Skip to 0 minutes and 8 secondsROSS HYAMS: You need to know what rights you're giving away, straight away. So you need to know what you're getting yourself / are you giving up the opportunity later to sue somebody, for example? Are you agreeing to be injured or damaged in some way? You need to know exactly what you are agreeing to give up when you sign a waiver.
Skip to 0 minutes and 26 secondsLLOYD ENGLAND: And what if you didn't like certain terms of the waiver?
Skip to 0 minutes and 30 secondsROSS HYAMS: Walk away or renegotiate. So cross it out. I mean if you don't agree with it, cross it out and see whether the other party will accept the crossing out. Or renegotiate it. Say that I don't accept that. Or walk away. If it's fundamental, walk away.
Skip to 0 minutes and 44 secondsLLOYD ENGLAND: I mean, I suppose it's essentially talking about consent and consenting to what you agree to. This often arises in medical scenarios. Often you're asked to sign a consent form. What if you do sign a consent form and then something goes wrong?
Skip to 1 minute and 1 secondROSS HYAMS: It depends what you consented to. You're not going to consent to serious injury, for example. And if the person who was operating on you, who was meant to be performing whatever it is on you, is negligent, you don't agree to negligence. So you might be consenting to the fact that the anaesthetic might make you feel sick afterwards, but you're not consenting to the fact that the anaesthetic might kill you, for example. Or that the surgeon is allowed to be negligent on the way they operate on you. So you won't be giving up all your rights. You have to make sure you know what you are giving up, though.
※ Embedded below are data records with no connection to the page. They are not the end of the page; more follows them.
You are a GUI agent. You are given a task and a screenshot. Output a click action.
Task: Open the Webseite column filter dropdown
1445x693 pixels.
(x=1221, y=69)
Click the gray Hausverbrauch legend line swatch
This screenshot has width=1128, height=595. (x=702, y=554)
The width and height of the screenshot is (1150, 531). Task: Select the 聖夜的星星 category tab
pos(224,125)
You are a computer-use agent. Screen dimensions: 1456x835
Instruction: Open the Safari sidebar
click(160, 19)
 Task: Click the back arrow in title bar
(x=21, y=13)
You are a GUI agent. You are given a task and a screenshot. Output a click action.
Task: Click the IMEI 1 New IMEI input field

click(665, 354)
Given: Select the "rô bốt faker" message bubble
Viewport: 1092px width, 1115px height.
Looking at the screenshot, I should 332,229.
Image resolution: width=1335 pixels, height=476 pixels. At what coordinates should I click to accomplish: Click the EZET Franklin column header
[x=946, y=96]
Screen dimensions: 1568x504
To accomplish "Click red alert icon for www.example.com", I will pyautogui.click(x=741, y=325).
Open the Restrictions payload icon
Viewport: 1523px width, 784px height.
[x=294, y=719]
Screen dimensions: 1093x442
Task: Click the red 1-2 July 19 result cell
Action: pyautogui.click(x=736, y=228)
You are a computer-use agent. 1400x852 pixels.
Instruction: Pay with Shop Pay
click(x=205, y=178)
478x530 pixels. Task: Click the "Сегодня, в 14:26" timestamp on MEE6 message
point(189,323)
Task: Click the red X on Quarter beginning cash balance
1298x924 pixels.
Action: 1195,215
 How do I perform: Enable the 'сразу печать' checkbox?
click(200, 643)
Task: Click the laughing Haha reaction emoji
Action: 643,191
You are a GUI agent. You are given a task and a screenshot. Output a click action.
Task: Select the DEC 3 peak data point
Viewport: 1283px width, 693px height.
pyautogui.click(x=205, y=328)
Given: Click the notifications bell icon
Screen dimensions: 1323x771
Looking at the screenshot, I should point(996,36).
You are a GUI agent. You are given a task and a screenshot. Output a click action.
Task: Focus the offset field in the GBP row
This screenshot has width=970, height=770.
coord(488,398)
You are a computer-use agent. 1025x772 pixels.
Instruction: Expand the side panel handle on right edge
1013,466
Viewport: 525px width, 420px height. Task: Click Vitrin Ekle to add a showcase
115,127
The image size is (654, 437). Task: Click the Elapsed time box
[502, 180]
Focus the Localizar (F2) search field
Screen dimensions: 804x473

Skip to 1 minute and 33 secondsLLOYD ENGLAND: What recourse do you have when dealing with professionals if things don't go well?
Skip to 1 minute and 40 secondsROSS HYAMS: Well, again, before we go rushing off to lawyers, there are often internal review procedures. So most places that you are going to be dealing with have either an ombudsman or some sort of review procedure that you can take your complaint to. And they're internal procedures, they're independent bodies who will assist you in working your way through the problem, who will negotiate for you and with you. And if that doesn't succeed in satisfying your needs, then you can go externally to other processes, and that's often where you end up going to see a lawyer. But find out with the internal procedures are first because they'll be aimed at resolving your dispute.
Skip to 2 minutes and 19 secondsLLOYD ENGLAND: Thank you.
The Ross Hyams Perspective
Ross Hyams is an educator and law practitioner. Here, Ross shares with Lloyd his unique perspective on the essential things you need to know about torts law.
We know that we all have a duty to our neighbour, and they have a duty towards us in return. When you stop and think about it, risk and consent is really a key part of our everyday lives.
There are lots of times in the everyday world when you might be asked to waive or give-up or exclude your rights to seek a legal remedy by signing a document. Other times, you will be asked for your informed consent before someone engages in an activity that places you at risk.